Exercise: Hand back the entries below exactly.

Source records
◇ ◇ ◇ ◇ ◇ ◇ ◇

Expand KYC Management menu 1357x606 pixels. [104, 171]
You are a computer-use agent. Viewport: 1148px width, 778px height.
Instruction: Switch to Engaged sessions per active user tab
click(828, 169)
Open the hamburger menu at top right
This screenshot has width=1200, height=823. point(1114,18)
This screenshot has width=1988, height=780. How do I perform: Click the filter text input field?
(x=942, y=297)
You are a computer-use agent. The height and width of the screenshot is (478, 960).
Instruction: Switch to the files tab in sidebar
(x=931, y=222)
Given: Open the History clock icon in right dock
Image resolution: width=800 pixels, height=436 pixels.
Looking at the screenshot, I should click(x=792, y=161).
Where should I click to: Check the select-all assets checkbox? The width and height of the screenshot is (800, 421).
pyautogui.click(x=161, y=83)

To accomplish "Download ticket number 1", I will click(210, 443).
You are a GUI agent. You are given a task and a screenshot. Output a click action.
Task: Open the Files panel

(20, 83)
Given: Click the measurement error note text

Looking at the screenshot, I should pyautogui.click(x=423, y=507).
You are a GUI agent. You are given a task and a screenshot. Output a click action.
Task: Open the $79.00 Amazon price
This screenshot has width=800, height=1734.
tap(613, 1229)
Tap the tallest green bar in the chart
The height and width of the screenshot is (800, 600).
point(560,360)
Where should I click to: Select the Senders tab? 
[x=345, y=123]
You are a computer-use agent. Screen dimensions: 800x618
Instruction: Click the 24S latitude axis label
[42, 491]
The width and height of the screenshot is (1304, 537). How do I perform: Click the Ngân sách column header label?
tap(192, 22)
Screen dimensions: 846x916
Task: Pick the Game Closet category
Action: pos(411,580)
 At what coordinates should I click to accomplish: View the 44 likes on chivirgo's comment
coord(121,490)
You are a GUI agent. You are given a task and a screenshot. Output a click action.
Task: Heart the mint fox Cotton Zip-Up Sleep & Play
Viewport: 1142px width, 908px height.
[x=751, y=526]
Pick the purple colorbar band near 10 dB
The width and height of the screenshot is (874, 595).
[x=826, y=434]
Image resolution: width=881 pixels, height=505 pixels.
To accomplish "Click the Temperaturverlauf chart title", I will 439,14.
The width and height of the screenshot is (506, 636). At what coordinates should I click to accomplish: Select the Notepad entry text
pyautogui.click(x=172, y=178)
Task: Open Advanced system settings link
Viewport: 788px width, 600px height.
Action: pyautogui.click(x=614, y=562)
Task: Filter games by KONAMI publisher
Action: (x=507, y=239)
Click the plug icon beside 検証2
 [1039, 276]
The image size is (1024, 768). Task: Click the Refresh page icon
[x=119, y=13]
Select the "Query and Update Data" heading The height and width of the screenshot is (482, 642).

◇ ◇ ◇ ◇ ◇ ◇ ◇

Output of the exercise:
Expand KYC Management menu 1357x606 pixels. [104, 171]
You are a computer-use agent. Viewport: 1148px width, 778px height.
Instruction: Switch to Engaged sessions per active user tab
click(828, 169)
Open the hamburger menu at top right
This screenshot has width=1200, height=823. point(1114,18)
This screenshot has width=1988, height=780. How do I perform: Click the filter text input field?
(x=942, y=297)
You are a computer-use agent. The height and width of the screenshot is (478, 960).
Instruction: Switch to the files tab in sidebar
(x=931, y=222)
Given: Open the History clock icon in right dock
Image resolution: width=800 pixels, height=436 pixels.
Looking at the screenshot, I should click(x=792, y=161).
Where should I click to: Check the select-all assets checkbox? The width and height of the screenshot is (800, 421).
pyautogui.click(x=161, y=83)

To accomplish "Download ticket number 1", I will click(210, 443).
You are a GUI agent. You are given a task and a screenshot. Output a click action.
Task: Open the Files panel

(20, 83)
Given: Click the measurement error note text

Looking at the screenshot, I should pyautogui.click(x=423, y=507).
You are a GUI agent. You are given a task and a screenshot. Output a click action.
Task: Open the $79.00 Amazon price
This screenshot has width=800, height=1734.
tap(613, 1229)
Tap the tallest green bar in the chart
The height and width of the screenshot is (800, 600).
point(560,360)
Where should I click to: Select the Senders tab? 
[x=345, y=123]
You are a computer-use agent. Screen dimensions: 800x618
Instruction: Click the 24S latitude axis label
[42, 491]
The width and height of the screenshot is (1304, 537). How do I perform: Click the Ngân sách column header label?
tap(192, 22)
Screen dimensions: 846x916
Task: Pick the Game Closet category
Action: pos(411,580)
 At what coordinates should I click to accomplish: View the 44 likes on chivirgo's comment
coord(121,490)
You are a GUI agent. You are given a task and a screenshot. Output a click action.
Task: Heart the mint fox Cotton Zip-Up Sleep & Play
Viewport: 1142px width, 908px height.
[x=751, y=526]
Pick the purple colorbar band near 10 dB
The width and height of the screenshot is (874, 595).
[x=826, y=434]
Image resolution: width=881 pixels, height=505 pixels.
To accomplish "Click the Temperaturverlauf chart title", I will 439,14.
The width and height of the screenshot is (506, 636). At what coordinates should I click to accomplish: Select the Notepad entry text
pyautogui.click(x=172, y=178)
Task: Open Advanced system settings link
Viewport: 788px width, 600px height.
Action: pyautogui.click(x=614, y=562)
Task: Filter games by KONAMI publisher
Action: (x=507, y=239)
Click the plug icon beside 検証2
 [1039, 276]
The image size is (1024, 768). Task: Click the Refresh page icon
[x=119, y=13]
Select the "Query and Update Data" heading The height and width of the screenshot is (482, 642).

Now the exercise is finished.